#### [Problem description]
Look through the data below and work out how many lines contain the string "header". Give the number alone.

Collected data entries
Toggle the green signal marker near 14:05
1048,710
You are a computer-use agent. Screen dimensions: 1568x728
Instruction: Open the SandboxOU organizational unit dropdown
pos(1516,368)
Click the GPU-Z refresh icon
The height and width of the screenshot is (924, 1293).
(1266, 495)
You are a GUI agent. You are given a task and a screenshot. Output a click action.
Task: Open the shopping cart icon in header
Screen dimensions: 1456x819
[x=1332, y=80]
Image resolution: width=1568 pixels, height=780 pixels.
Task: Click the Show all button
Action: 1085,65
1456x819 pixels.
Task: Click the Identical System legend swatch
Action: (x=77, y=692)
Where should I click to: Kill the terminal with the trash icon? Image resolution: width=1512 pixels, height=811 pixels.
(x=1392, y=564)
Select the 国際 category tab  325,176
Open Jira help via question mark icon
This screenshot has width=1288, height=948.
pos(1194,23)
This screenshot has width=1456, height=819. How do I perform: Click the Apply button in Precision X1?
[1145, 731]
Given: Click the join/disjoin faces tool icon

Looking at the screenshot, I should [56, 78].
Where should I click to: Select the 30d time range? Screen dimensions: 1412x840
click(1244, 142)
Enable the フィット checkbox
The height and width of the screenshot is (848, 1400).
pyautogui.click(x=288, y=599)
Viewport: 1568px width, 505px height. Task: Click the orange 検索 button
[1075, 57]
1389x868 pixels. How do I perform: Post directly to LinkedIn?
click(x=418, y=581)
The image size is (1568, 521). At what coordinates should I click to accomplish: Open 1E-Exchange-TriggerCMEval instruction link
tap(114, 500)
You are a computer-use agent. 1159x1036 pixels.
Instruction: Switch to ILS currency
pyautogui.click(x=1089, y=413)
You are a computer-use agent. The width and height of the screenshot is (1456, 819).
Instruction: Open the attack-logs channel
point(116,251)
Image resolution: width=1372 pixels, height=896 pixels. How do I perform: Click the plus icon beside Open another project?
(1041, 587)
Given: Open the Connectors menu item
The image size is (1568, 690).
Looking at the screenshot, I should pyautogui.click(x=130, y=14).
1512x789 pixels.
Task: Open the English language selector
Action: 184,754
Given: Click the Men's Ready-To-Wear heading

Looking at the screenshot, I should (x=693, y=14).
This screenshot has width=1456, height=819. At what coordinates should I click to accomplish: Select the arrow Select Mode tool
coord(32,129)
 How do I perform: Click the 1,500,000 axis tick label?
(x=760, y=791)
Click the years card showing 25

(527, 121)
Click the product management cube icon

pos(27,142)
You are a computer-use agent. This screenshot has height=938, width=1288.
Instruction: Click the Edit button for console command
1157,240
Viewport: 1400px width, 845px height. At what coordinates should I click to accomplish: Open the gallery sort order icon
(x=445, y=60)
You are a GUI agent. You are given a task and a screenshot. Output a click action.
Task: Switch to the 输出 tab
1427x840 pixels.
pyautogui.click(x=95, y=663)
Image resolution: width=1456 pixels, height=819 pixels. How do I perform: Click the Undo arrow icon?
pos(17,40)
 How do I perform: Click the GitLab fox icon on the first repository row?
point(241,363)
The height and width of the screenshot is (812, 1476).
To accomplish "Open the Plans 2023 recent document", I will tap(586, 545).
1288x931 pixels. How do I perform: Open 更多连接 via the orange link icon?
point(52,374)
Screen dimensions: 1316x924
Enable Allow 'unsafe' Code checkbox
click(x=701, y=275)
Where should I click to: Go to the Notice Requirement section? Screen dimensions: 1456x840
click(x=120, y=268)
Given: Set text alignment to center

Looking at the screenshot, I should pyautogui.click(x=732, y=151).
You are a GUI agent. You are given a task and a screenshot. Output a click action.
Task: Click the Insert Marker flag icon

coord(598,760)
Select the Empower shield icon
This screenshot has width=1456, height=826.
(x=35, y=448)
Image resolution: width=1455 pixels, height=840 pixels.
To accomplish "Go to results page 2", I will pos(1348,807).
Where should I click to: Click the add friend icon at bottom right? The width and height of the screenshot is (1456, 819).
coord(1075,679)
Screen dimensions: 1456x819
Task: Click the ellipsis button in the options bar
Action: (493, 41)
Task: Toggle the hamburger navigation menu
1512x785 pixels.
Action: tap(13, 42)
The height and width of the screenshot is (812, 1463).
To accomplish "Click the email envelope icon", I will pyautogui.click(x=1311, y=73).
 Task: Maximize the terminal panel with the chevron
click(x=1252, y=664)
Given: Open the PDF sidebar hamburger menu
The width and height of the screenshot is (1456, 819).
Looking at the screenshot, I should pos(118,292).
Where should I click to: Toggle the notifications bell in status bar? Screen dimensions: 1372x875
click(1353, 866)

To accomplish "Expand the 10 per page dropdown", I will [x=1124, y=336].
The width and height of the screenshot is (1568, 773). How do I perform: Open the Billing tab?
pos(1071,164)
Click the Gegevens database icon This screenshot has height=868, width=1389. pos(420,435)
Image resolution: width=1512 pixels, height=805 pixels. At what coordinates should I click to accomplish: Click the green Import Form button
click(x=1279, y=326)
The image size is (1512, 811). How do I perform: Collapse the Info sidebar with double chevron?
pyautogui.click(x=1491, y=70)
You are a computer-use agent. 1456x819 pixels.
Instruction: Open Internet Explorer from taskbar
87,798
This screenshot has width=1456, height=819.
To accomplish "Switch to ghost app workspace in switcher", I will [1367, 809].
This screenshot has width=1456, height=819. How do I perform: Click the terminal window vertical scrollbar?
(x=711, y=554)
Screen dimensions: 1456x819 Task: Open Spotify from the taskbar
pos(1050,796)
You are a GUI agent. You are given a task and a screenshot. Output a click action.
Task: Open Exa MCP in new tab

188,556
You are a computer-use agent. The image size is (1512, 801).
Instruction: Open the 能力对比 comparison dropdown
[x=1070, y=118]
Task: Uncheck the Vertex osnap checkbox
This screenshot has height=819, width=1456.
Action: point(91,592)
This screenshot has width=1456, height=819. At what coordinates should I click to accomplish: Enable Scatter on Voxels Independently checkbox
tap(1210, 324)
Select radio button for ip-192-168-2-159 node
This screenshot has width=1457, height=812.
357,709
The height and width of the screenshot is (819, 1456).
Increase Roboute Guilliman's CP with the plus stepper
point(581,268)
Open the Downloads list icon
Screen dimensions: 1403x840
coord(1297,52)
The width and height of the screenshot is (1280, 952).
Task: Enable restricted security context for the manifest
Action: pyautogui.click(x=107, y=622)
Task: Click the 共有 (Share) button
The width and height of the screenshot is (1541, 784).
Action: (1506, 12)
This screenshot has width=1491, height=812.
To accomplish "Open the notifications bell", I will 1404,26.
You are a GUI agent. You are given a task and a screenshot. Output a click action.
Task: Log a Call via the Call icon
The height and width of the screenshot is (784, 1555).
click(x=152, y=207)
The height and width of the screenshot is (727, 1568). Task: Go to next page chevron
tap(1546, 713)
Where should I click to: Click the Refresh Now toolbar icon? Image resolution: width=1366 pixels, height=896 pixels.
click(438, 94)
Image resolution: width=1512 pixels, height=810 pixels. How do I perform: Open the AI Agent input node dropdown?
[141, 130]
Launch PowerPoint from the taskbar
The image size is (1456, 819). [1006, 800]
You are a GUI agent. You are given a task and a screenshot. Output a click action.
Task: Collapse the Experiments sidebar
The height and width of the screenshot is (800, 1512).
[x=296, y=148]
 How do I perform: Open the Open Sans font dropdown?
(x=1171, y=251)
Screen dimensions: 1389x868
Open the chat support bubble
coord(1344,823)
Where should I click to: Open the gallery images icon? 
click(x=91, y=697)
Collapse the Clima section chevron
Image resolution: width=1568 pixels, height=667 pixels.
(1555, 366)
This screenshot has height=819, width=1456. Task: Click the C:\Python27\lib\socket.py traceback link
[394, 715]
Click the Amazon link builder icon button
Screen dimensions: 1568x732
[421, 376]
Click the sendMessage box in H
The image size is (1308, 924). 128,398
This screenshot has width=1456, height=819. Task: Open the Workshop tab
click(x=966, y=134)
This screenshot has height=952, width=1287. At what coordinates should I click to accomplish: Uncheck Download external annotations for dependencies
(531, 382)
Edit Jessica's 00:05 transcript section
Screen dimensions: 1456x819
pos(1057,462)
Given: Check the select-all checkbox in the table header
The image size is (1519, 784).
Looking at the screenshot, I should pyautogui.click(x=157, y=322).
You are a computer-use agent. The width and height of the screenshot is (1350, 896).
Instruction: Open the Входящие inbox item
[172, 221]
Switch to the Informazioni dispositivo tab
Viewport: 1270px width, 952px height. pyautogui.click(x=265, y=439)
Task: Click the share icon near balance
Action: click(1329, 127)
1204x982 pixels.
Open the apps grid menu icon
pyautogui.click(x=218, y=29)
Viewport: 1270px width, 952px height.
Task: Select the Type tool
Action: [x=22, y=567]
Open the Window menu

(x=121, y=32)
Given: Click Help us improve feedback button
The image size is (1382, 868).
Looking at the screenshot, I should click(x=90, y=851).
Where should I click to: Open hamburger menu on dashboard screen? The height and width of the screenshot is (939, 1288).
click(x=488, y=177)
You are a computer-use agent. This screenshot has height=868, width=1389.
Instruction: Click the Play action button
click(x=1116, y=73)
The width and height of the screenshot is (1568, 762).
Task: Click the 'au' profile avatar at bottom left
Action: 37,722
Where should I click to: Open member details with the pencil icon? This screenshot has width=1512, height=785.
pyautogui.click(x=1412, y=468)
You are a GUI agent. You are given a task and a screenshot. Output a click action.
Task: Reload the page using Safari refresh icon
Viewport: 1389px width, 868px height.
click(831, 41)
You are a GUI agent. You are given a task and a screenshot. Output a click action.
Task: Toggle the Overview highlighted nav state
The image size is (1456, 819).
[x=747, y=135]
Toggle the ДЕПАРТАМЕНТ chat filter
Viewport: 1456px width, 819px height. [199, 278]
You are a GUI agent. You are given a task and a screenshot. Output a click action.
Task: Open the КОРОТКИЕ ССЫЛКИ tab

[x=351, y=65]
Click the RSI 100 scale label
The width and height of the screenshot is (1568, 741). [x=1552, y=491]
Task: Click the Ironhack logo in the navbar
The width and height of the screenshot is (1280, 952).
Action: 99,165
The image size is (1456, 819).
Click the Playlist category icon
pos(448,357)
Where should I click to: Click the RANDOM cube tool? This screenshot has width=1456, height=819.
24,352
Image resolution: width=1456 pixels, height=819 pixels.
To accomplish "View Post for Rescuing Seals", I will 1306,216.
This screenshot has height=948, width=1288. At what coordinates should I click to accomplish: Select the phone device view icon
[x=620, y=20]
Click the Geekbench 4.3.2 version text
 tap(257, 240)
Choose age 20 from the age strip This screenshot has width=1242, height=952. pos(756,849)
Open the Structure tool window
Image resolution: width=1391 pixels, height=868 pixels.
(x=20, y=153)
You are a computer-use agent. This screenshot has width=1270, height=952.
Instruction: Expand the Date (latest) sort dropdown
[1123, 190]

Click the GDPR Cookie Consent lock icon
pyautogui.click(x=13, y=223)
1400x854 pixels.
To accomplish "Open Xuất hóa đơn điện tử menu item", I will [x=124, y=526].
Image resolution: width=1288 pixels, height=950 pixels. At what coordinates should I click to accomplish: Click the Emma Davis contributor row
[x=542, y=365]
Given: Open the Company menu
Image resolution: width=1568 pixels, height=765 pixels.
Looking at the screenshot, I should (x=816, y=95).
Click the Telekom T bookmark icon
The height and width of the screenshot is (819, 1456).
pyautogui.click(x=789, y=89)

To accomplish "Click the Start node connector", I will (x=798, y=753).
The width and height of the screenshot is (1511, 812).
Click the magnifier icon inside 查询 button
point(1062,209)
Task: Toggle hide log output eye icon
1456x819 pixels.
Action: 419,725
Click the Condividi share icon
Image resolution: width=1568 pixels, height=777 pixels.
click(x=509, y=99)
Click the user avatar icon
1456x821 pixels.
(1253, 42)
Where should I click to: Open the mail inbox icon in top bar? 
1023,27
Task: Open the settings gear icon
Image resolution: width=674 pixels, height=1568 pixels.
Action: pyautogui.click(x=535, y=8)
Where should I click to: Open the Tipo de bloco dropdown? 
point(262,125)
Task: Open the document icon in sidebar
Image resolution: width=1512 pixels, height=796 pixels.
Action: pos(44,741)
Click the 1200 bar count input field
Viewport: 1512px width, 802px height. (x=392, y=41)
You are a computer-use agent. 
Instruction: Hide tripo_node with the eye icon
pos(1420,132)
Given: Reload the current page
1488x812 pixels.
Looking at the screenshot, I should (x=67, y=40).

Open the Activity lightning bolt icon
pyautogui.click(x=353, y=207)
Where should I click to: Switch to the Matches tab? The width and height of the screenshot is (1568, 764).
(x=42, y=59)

#### [Answer area]
2